I always thought miracles would be warm, fuzzy and enjoyable. Boy was I wrong! Miracles are shaking, disturbing at times and even a little frightening. I guess it’s hard to even reach a miracle without a good measure of anxiety and angst. After all, what need is there for a miracle when all is well?
One thing I have come to realize, throughout this Christian journey but especially in these last 10 years, is that at the core of it all the main issue is always belief…or lack of. It’s the bottom line. There is always someone who can give you a pep talk about perseverance and the reward of not giving up. There are motivational and inspiration people who can stir up excitement and get you focused on a goal – for a time. There are good points to be made for discipline and having purpose, on knowing who you are and working toward your strengths. But at the end of the day (or rope), it all comes down to this: what do you really believe about God?
Do you believe God is Who He says He is? Do you believe He said what He did and meant it? Do you believe He is the same yesterday, today and forever? Will He come through for you? Really?
What we believe is what determines our end. We can get stirred up on someone else’s belief system or will ourselves to do what we think we ought to believe but when the rubber hits the road and God asks you to step out on a very thin line – do you really believe Him enough to do it? What if you are doing all the “right” things according to your understanding of Scripture and what the teachers are saying are the “right” things and you still keep hitting a wall? Then what? Will you still believe He is good? Will you still believe He has good things for you? How many times do you have to hit that wall before something in you says “maybe I have this all wrong…” when deep down inside, you really mean “maybe I have God all wrong?”
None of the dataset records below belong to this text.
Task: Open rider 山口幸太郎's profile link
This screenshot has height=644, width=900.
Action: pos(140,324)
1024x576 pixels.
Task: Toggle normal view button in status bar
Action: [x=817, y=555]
It’s been many years since I asked God to show me Who He really is. Not who I think He is, not who I’ve been told He is but Who He really is. May I warn you that if you ask that question you need to strap in and hold on? The ride will get bumpy and even frightening at times. But along the way you will also find a depth of peace you never knew existed. That peace that passes all understanding? It really exists. But you have to plunge into the storm to find it.
Very few of us purposely walk into a storm. It just feels so counter intuitive. But it’s the place where we find Him. It’s the place where He reveals Himself to us. Like Elijah, we cannot hear the small still Voice of God unless we go through the storm and the fire. But when it comes, oh, it comes! And it moves us in the core of our being. His Voice asks, “Do you really believe? When all seems lost, will you still believe? Do you really trust me?”